■ Required work: Every record below needs to be printed again exactly.

■ Input:
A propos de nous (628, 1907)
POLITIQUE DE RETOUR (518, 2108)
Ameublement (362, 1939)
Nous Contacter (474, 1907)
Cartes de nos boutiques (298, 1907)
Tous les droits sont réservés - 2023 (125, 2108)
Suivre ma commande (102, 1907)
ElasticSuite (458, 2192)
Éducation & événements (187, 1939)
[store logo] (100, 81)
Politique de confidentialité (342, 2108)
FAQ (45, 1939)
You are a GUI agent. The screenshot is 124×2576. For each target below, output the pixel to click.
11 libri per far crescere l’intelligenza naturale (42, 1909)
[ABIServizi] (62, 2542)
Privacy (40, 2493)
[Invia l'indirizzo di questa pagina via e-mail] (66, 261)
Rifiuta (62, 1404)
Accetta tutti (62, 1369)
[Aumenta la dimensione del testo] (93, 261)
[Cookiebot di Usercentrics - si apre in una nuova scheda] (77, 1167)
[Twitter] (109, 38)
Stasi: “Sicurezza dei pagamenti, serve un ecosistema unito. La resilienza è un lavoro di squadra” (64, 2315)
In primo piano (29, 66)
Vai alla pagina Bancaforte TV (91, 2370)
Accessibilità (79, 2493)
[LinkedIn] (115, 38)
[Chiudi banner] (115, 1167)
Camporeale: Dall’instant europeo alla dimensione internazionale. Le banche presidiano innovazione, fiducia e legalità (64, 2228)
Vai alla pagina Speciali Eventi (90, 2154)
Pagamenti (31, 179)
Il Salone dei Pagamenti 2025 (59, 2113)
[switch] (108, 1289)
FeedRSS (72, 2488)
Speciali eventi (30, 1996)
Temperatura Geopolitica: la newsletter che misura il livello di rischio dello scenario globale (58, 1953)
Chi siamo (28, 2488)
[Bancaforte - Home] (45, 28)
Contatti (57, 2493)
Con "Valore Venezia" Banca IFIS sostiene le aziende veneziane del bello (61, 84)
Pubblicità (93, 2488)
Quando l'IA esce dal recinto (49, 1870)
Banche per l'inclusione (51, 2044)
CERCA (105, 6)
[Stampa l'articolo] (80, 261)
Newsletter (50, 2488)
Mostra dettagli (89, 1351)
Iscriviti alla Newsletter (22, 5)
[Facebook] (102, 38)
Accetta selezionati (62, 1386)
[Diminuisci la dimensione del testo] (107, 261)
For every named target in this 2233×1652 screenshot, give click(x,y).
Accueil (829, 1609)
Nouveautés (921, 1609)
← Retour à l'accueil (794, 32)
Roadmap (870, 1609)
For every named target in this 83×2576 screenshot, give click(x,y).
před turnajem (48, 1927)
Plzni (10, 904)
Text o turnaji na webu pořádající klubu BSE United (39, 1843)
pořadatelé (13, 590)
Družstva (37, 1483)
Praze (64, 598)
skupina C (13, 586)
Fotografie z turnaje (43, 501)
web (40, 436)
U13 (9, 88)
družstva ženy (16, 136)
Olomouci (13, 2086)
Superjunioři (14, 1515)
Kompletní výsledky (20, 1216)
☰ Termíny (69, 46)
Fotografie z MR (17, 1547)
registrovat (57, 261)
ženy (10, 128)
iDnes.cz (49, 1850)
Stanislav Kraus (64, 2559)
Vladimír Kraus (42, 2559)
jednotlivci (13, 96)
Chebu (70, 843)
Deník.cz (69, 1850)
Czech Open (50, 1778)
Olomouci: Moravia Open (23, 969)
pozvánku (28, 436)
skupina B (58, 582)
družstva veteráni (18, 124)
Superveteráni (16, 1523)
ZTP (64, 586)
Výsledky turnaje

■ Task response:
A propos de nous (628, 1907)
POLITIQUE DE RETOUR (518, 2108)
Ameublement (362, 1939)
Nous Contacter (474, 1907)
Cartes de nos boutiques (298, 1907)
Tous les droits sont réservés - 2023 (125, 2108)
Suivre ma commande (102, 1907)
ElasticSuite (458, 2192)
Éducation & événements (187, 1939)
[store logo] (100, 81)
Politique de confidentialité (342, 2108)
FAQ (45, 1939)
You are a GUI agent. The screenshot is 124×2576. For each target below, output the pixel to click.
11 libri per far crescere l’intelligenza naturale (42, 1909)
[ABIServizi] (62, 2542)
Privacy (40, 2493)
[Invia l'indirizzo di questa pagina via e-mail] (66, 261)
Rifiuta (62, 1404)
Accetta tutti (62, 1369)
[Aumenta la dimensione del testo] (93, 261)
[Cookiebot di Usercentrics - si apre in una nuova scheda] (77, 1167)
[Twitter] (109, 38)
Stasi: “Sicurezza dei pagamenti, serve un ecosistema unito. La resilienza è un lavoro di squadra” (64, 2315)
In primo piano (29, 66)
Vai alla pagina Bancaforte TV (91, 2370)
Accessibilità (79, 2493)
[LinkedIn] (115, 38)
[Chiudi banner] (115, 1167)
Camporeale: Dall’instant europeo alla dimensione internazionale. Le banche presidiano innovazione, fiducia e legalità (64, 2228)
Vai alla pagina Speciali Eventi (90, 2154)
Pagamenti (31, 179)
Il Salone dei Pagamenti 2025 (59, 2113)
[switch] (108, 1289)
FeedRSS (72, 2488)
Speciali eventi (30, 1996)
Temperatura Geopolitica: la newsletter che misura il livello di rischio dello scenario globale (58, 1953)
Chi siamo (28, 2488)
[Bancaforte - Home] (45, 28)
Contatti (57, 2493)
Con "Valore Venezia" Banca IFIS sostiene le aziende veneziane del bello (61, 84)
Pubblicità (93, 2488)
Quando l'IA esce dal recinto (49, 1870)
Banche per l'inclusione (51, 2044)
CERCA (105, 6)
[Stampa l'articolo] (80, 261)
Newsletter (50, 2488)
Mostra dettagli (89, 1351)
Iscriviti alla Newsletter (22, 5)
[Facebook] (102, 38)
Accetta selezionati (62, 1386)
[Diminuisci la dimensione del testo] (107, 261)
For every named target in this 2233×1652 screenshot, give click(x,y).
Accueil (829, 1609)
Nouveautés (921, 1609)
← Retour à l'accueil (794, 32)
Roadmap (870, 1609)
For every named target in this 83×2576 screenshot, give click(x,y).
před turnajem (48, 1927)
Plzni (10, 904)
Text o turnaji na webu pořádající klubu BSE United (39, 1843)
pořadatelé (13, 590)
Družstva (37, 1483)
Praze (64, 598)
skupina C (13, 586)
Fotografie z turnaje (43, 501)
web (40, 436)
U13 (9, 88)
družstva ženy (16, 136)
Olomouci (13, 2086)
Superjunioři (14, 1515)
Kompletní výsledky (20, 1216)
☰ Termíny (69, 46)
Fotografie z MR (17, 1547)
registrovat (57, 261)
ženy (10, 128)
iDnes.cz (49, 1850)
Stanislav Kraus (64, 2559)
Vladimír Kraus (42, 2559)
jednotlivci (13, 96)
Chebu (70, 843)
Deník.cz (69, 1850)
Czech Open (50, 1778)
Olomouci: Moravia Open (23, 969)
pozvánku (28, 436)
skupina B (58, 582)
družstva veteráni (18, 124)
Superveteráni (16, 1523)
ZTP (64, 586)
Výsledky turnaje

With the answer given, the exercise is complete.